- [YOUR OBJECTIVE]: Repeat all of the records verbatim.

- [EXERCISE MATERIAL]:
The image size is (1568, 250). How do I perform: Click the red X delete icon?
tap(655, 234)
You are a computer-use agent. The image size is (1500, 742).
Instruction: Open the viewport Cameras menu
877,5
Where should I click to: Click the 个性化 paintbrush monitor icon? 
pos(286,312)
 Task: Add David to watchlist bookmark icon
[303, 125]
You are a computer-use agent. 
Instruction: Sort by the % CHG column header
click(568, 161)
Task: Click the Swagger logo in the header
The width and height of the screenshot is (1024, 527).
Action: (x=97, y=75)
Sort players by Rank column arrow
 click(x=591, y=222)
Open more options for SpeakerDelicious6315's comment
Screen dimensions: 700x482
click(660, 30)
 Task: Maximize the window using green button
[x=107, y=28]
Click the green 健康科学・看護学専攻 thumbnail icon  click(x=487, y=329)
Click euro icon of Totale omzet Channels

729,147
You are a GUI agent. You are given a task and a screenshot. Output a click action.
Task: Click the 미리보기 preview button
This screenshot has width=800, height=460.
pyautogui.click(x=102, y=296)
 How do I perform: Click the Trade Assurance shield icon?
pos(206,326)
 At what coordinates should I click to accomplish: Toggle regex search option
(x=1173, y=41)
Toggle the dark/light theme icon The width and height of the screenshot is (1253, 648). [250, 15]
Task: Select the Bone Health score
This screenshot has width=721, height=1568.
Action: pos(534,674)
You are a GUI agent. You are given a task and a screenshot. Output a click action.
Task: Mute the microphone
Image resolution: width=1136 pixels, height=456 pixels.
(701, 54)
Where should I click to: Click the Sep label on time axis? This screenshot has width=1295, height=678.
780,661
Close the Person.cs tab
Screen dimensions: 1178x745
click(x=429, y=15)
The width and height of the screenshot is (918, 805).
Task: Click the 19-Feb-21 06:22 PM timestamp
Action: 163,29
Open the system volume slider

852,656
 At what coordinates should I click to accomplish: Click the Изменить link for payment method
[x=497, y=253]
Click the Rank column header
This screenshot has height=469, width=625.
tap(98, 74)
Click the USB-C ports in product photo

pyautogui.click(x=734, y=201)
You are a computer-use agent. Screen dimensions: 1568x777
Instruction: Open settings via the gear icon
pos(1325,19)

- [EXERCISE ANSWER]:
The image size is (1568, 250). How do I perform: Click the red X delete icon?
tap(655, 234)
You are a computer-use agent. The image size is (1500, 742).
Instruction: Open the viewport Cameras menu
877,5
Where should I click to: Click the 个性化 paintbrush monitor icon? 
pos(286,312)
 Task: Add David to watchlist bookmark icon
[303, 125]
You are a computer-use agent. 
Instruction: Sort by the % CHG column header
click(568, 161)
Task: Click the Swagger logo in the header
The width and height of the screenshot is (1024, 527).
Action: (x=97, y=75)
Sort players by Rank column arrow
 click(x=591, y=222)
Open more options for SpeakerDelicious6315's comment
Screen dimensions: 700x482
click(660, 30)
 Task: Maximize the window using green button
[x=107, y=28]
Click the green 健康科学・看護学専攻 thumbnail icon  click(x=487, y=329)
Click euro icon of Totale omzet Channels

729,147
You are a GUI agent. You are given a task and a screenshot. Output a click action.
Task: Click the 미리보기 preview button
This screenshot has width=800, height=460.
pyautogui.click(x=102, y=296)
 How do I perform: Click the Trade Assurance shield icon?
pos(206,326)
 At what coordinates should I click to accomplish: Toggle regex search option
(x=1173, y=41)
Toggle the dark/light theme icon The width and height of the screenshot is (1253, 648). [250, 15]
Task: Select the Bone Health score
This screenshot has width=721, height=1568.
Action: pos(534,674)
You are a GUI agent. You are given a task and a screenshot. Output a click action.
Task: Mute the microphone
Image resolution: width=1136 pixels, height=456 pixels.
(701, 54)
Where should I click to: Click the Sep label on time axis? This screenshot has width=1295, height=678.
780,661
Close the Person.cs tab
Screen dimensions: 1178x745
click(x=429, y=15)
The width and height of the screenshot is (918, 805).
Task: Click the 19-Feb-21 06:22 PM timestamp
Action: 163,29
Open the system volume slider

852,656
 At what coordinates should I click to accomplish: Click the Изменить link for payment method
[x=497, y=253]
Click the Rank column header
This screenshot has height=469, width=625.
tap(98, 74)
Click the USB-C ports in product photo

pyautogui.click(x=734, y=201)
You are a computer-use agent. Screen dimensions: 1568x777
Instruction: Open settings via the gear icon
pos(1325,19)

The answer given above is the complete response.